O princípio socrático do domínio interior do Homem tem implícito um novo conceito da liberdade. Sócrates fez da liberdade um problema ético, problema desenvolvido com intensidade diferente pelas escolas socráticas. De par com o desenvolvimento do conceito de domínio de si próprio (enkratia), vai se formando um novo conceito de liberdade interior [2].
Considera-se livre o homem que representa a antítese daquele que vive escravo dos seus próprios apetites. Fundamentalmente, portanto, a autonomia moral no sentido socrático significa a independência do Homem em relação à parte animal da sua natureza. Esta autonomia não está em contradição com a existência de uma lei cósmica em que este fenômeno moral do domínio do Homem sobre si mesmo se enquadre.
Outro conceito relacionado com este é o da autarquia, a ausência da necessidade. É, sobretudo em Xenofonte, provavelmente sobre a impressão das obras de Antístenes, que este conceito vigora com expressividade. Em contrapartida, este traço é menos acentuado em Platão, apesar do que se não pode duvidar da sua autenticidade histórica.
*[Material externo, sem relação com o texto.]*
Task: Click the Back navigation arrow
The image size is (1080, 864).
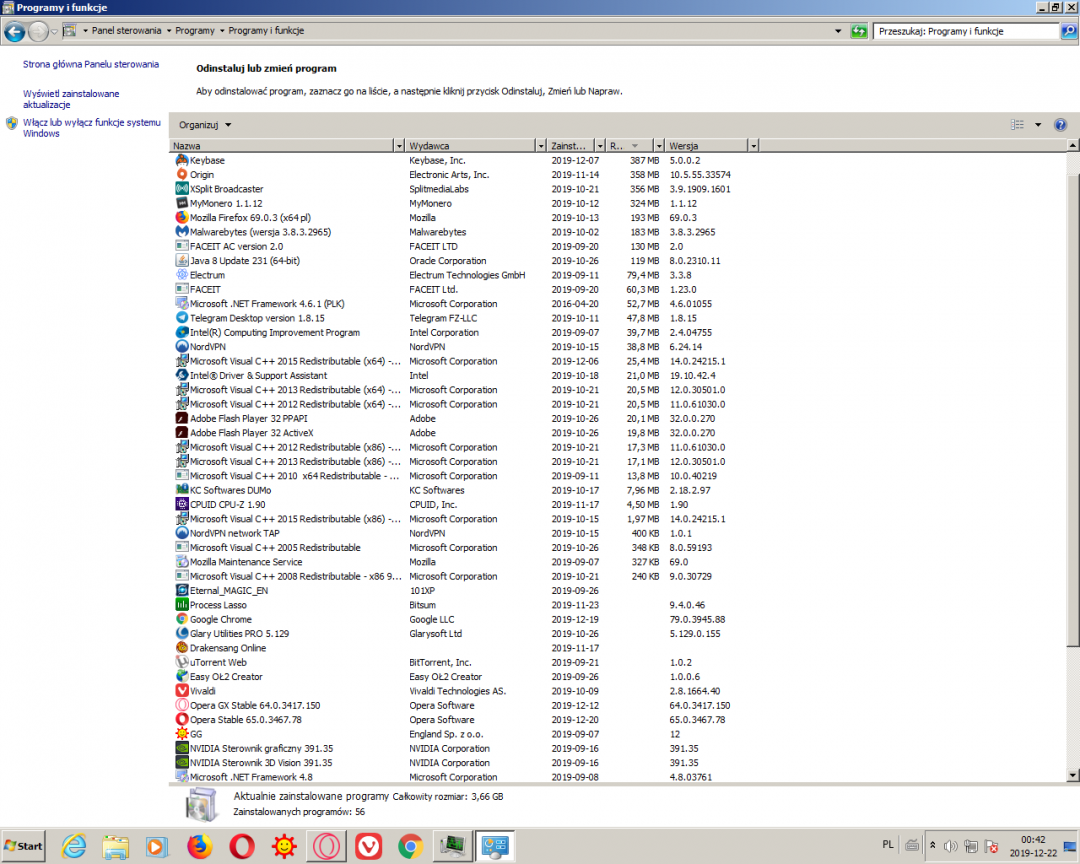Action: 15,31
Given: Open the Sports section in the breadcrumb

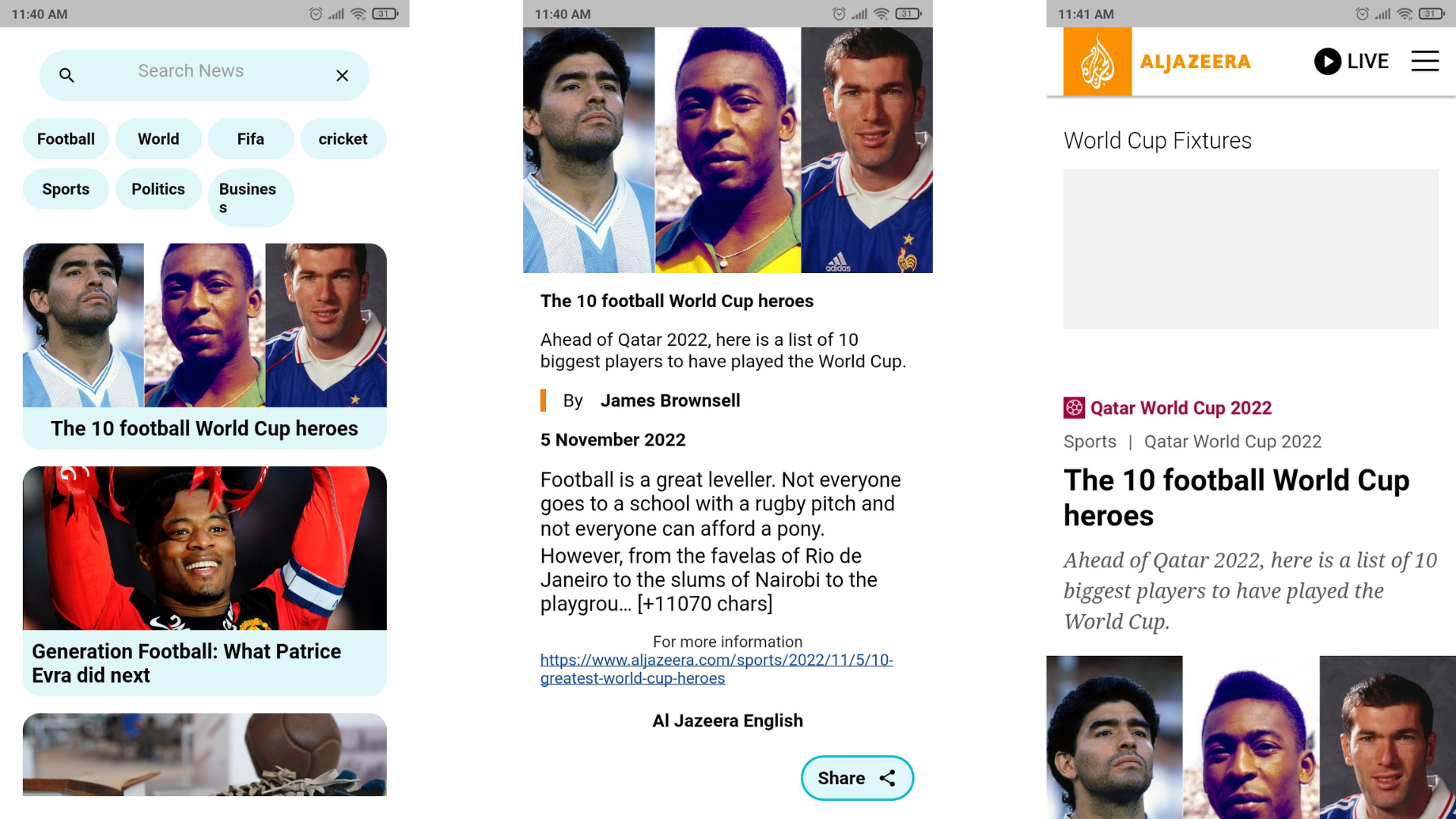Looking at the screenshot, I should coord(1090,441).
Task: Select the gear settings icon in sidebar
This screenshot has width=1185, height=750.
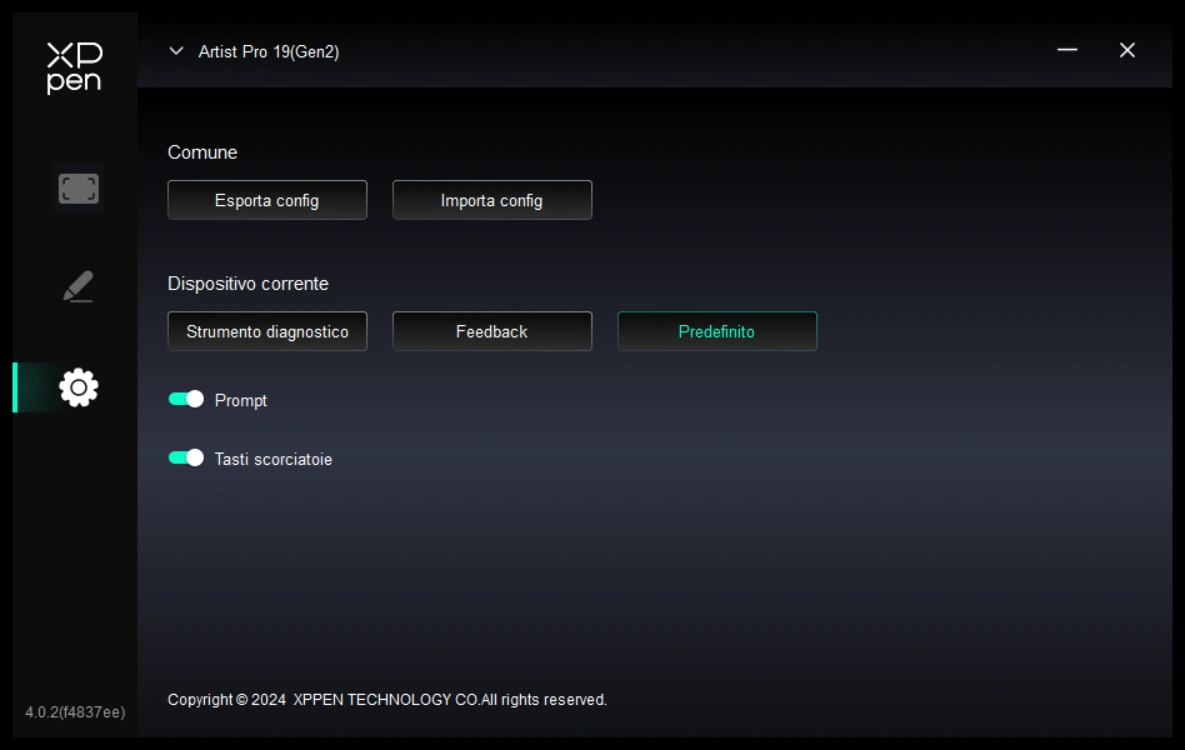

Mais tarde desenvolveu-se de preferência na direção da ética pós-socrática, onde se constitui em critério decisivo do verdadeiro filósofo; nem em Platão nem em Aristóteles, porém, este traço deixa de aparecer na imagem da eudemonia filosófica [3].
A autarquia do sábio fez reviver no plano espiritual um dos traços fundamentais do antigo herói do mito helênico, representado pela figura de Héracles nos seus “trabalhos”, precisamente por ele “ajuda a si próprio”. A primitiva forma heróica deste ideal baseava-se na força do herói, que o fazia sair vencedor da luta contra os poderes inimigos, contra Espíritos malignos, etc. Esta força converte-se em força interior, a qual só é possível com a condição de o Homem limitar os seus desejos e aspirações ao que está realmente ao alcance de seu poder. O Homem deve aprender a dominar os monstros selvagens dos instintos, dentro de si próprio, dando lugar à sua espiritualidade.
Sócrates estava simplesmente além de seu tempo (e do nosso tempo). A sua visão de existência e de sociedade transcende os limites impostos pelo sistema, e se projeta incorruptível, no íntimo dos mais lídimos anseios de Justiça. O filósofo pensava como Espírito e se dirigia a Espíritos; daí decorriam os conflitos, suscitados pelas suas ideias.
Em suma: a mensagem do mestre de Platão é a representação viva do Ideal. E como afirma Rui (o nosso Sócrates): “O Ideal não se define, enxerga-se por clareiras que dão para o Infinito!”
Fonte: Jornal Suplemento Literário (Agosto de 1996)
[1] O substantivo autarquia não aparece em Xenofonte. O adjetivo autárquico figura numa passagem da Ciropédia e em quatro passagens das Memoráveis, como sentido filosófico de ausência de necessidades. Platão menciona a autarquia como parte da perfeição e beatitude do cosmo, e em Filebo, como qualidade fundamental do bem.
[2] Ao investigar todo o desenvolvimento da ética filosófica dos gregos a partir da socrática, H. Gomperz (Die Lebensauffassung der Griechschen Philosophen und das Ideal der Inneren Freilheit) lançou meridiana luz sobre a incontestável importância histórica de idéia da liberdade interior e, ao mesmo tempo, contribuiu essencialmente para a compreensão do pensamento do grande filósofo.
[3] Eudemonia filosófica: sistema de moral que tem por fim a felicidade do homem.